## Your task
Set down exactly the lines in the records below that run from the line with "Click the Block interface bar" to the line with "Given: Click the Appliance box icon", inclusive, and nothing more.

## Information shown
▼

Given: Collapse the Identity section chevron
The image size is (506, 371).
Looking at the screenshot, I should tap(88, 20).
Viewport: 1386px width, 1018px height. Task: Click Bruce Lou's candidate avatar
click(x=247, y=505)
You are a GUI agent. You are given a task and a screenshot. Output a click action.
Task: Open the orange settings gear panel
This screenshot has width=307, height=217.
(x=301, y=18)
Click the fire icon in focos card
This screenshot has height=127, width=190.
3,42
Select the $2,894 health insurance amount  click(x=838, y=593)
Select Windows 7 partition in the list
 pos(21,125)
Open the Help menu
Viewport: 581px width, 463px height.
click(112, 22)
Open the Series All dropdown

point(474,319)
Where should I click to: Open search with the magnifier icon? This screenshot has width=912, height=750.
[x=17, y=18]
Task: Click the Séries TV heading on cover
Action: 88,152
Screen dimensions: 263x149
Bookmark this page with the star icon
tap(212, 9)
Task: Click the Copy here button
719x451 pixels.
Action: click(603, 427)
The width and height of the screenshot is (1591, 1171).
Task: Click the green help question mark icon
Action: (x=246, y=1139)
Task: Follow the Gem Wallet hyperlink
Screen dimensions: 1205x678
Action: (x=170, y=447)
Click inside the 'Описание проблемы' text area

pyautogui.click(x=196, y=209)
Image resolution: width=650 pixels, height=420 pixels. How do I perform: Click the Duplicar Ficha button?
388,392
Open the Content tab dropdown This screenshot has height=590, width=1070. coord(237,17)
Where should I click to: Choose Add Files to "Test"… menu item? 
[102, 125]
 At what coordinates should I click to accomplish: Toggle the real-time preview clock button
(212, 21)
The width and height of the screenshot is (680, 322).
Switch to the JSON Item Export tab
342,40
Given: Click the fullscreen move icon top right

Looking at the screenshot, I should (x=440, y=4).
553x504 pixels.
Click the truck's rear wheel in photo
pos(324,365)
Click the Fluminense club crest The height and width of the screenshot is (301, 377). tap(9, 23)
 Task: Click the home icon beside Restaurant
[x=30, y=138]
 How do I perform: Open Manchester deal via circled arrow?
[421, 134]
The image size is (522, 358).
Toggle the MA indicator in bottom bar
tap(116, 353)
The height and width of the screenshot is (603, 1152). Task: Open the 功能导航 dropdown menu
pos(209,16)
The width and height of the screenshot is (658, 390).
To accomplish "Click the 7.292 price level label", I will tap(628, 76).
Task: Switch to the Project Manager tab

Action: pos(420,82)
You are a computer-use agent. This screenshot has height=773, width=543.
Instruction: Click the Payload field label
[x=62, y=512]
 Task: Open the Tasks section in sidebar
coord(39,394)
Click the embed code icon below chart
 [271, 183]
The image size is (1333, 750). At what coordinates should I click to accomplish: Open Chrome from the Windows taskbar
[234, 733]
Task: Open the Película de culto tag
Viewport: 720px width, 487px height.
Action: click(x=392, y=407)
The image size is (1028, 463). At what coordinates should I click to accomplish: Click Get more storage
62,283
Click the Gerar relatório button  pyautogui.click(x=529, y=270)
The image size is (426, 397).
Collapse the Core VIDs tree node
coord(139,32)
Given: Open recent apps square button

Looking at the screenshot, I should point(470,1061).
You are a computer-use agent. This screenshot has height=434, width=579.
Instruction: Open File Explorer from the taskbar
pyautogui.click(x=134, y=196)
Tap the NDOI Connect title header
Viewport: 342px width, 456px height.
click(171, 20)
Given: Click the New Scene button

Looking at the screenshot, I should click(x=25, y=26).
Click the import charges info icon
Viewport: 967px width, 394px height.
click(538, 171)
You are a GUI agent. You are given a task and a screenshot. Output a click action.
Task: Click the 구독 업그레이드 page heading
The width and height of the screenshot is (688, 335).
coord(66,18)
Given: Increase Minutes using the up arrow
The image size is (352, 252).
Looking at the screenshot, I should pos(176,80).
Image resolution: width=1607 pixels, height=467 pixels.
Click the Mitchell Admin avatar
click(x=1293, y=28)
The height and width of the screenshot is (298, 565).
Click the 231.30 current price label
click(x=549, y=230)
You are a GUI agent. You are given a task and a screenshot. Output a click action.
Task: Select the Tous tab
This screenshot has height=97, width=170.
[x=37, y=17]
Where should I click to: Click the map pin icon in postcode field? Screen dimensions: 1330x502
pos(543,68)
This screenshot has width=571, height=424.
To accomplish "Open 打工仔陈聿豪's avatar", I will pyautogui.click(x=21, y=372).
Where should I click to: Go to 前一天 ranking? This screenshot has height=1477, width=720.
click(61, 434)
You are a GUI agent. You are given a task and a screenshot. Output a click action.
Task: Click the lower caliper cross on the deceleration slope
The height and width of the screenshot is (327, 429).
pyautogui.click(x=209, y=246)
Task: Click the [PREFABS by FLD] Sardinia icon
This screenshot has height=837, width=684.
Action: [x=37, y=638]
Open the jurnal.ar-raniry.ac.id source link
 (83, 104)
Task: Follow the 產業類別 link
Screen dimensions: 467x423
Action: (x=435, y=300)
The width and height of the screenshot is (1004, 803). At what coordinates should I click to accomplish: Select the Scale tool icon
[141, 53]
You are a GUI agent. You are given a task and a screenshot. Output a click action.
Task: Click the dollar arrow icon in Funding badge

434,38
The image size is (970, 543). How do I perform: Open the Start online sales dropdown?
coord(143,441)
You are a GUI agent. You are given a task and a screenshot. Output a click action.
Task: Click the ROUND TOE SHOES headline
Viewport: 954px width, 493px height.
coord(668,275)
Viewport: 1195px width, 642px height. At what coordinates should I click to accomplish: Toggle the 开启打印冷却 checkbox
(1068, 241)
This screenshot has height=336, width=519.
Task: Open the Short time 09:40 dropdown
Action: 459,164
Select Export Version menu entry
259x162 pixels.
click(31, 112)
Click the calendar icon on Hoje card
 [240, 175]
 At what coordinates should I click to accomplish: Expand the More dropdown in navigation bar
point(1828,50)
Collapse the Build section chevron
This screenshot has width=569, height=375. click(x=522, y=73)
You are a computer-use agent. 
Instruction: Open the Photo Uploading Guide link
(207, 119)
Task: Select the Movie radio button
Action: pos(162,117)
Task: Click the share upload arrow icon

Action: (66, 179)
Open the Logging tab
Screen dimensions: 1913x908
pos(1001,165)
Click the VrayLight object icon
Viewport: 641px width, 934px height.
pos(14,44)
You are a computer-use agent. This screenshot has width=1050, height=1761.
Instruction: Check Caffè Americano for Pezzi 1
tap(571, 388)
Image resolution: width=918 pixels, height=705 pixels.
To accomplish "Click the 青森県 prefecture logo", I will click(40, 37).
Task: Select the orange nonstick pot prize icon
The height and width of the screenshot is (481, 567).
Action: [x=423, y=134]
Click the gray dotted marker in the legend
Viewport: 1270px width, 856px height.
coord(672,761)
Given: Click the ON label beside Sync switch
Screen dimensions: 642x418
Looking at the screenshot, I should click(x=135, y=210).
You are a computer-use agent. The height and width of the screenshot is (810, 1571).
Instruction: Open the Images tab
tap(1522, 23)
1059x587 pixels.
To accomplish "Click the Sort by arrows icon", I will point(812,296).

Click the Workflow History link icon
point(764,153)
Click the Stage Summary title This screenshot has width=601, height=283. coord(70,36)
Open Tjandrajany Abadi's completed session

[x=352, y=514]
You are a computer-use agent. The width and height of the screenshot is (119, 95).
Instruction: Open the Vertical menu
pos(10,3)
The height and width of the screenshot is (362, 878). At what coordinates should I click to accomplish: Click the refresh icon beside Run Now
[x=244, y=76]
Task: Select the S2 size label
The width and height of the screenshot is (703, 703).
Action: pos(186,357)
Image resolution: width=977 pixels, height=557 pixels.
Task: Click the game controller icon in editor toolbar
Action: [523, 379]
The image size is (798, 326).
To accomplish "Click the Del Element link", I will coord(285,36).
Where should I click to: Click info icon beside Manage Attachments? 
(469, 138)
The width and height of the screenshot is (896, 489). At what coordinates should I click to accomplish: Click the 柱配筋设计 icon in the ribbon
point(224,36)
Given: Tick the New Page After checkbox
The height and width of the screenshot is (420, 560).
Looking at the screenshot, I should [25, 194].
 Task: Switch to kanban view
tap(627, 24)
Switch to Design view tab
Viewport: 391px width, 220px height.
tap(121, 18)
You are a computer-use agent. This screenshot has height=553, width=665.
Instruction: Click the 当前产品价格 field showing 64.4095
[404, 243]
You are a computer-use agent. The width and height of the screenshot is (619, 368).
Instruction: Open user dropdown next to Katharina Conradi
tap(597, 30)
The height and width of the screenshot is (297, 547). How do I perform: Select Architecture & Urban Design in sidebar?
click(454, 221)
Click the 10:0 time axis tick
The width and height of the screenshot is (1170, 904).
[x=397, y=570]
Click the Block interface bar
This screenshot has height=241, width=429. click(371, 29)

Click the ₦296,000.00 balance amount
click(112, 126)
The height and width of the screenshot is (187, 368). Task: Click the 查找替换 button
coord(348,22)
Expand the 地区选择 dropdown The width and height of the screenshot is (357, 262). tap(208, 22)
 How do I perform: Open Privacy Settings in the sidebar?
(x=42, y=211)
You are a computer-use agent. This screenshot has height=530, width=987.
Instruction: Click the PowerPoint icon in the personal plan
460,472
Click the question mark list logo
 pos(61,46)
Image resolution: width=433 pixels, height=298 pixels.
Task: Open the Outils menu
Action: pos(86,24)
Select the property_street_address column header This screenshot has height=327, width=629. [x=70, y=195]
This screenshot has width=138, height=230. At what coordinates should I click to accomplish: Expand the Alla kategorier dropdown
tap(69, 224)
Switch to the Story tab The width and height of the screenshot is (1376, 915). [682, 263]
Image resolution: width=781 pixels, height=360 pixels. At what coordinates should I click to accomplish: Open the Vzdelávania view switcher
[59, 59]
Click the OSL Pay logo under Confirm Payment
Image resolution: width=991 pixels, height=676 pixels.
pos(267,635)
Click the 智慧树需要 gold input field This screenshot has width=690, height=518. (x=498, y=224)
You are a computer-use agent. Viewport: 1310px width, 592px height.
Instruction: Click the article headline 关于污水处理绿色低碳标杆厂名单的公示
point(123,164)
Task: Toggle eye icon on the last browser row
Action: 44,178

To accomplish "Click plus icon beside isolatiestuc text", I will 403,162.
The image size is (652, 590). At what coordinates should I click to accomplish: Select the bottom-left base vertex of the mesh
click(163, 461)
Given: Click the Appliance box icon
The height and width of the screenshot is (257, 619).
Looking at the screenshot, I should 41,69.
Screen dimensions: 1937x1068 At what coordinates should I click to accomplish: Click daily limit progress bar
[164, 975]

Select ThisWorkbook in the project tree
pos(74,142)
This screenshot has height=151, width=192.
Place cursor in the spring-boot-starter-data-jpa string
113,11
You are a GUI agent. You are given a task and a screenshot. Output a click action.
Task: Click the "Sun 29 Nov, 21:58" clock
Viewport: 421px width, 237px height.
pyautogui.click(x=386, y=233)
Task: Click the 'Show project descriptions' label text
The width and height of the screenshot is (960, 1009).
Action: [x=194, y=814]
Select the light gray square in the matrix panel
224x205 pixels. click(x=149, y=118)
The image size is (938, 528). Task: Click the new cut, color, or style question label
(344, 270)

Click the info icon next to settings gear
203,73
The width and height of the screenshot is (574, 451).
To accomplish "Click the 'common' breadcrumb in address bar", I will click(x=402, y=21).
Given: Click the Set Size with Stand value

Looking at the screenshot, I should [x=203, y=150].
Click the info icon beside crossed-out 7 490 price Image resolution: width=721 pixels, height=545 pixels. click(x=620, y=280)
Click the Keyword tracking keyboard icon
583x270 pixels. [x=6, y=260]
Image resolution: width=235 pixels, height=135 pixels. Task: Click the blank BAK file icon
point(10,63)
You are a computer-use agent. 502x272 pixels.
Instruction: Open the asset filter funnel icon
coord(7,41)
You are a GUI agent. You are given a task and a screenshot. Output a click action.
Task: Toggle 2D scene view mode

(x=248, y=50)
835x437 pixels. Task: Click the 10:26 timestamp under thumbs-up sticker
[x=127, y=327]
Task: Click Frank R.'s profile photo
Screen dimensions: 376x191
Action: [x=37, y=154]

▲

## Solution for this exercise
Click the Block interface bar
This screenshot has height=241, width=429. click(371, 29)

Click the ₦296,000.00 balance amount
click(112, 126)
The height and width of the screenshot is (187, 368). Task: Click the 查找替换 button
coord(348,22)
Expand the 地区选择 dropdown The width and height of the screenshot is (357, 262). tap(208, 22)
 How do I perform: Open Privacy Settings in the sidebar?
(x=42, y=211)
You are a computer-use agent. This screenshot has height=530, width=987.
Instruction: Click the PowerPoint icon in the personal plan
460,472
Click the question mark list logo
 pos(61,46)
Image resolution: width=433 pixels, height=298 pixels.
Task: Open the Outils menu
Action: pos(86,24)
Select the property_street_address column header This screenshot has height=327, width=629. [x=70, y=195]
This screenshot has width=138, height=230. At what coordinates should I click to accomplish: Expand the Alla kategorier dropdown
tap(69, 224)
Switch to the Story tab The width and height of the screenshot is (1376, 915). [682, 263]
Image resolution: width=781 pixels, height=360 pixels. At what coordinates should I click to accomplish: Open the Vzdelávania view switcher
[59, 59]
Click the OSL Pay logo under Confirm Payment
Image resolution: width=991 pixels, height=676 pixels.
pos(267,635)
Click the 智慧树需要 gold input field This screenshot has width=690, height=518. (x=498, y=224)
You are a computer-use agent. Viewport: 1310px width, 592px height.
Instruction: Click the article headline 关于污水处理绿色低碳标杆厂名单的公示
point(123,164)
Task: Toggle eye icon on the last browser row
Action: 44,178

To accomplish "Click plus icon beside isolatiestuc text", I will 403,162.
The image size is (652, 590). At what coordinates should I click to accomplish: Select the bottom-left base vertex of the mesh
click(163, 461)
Given: Click the Appliance box icon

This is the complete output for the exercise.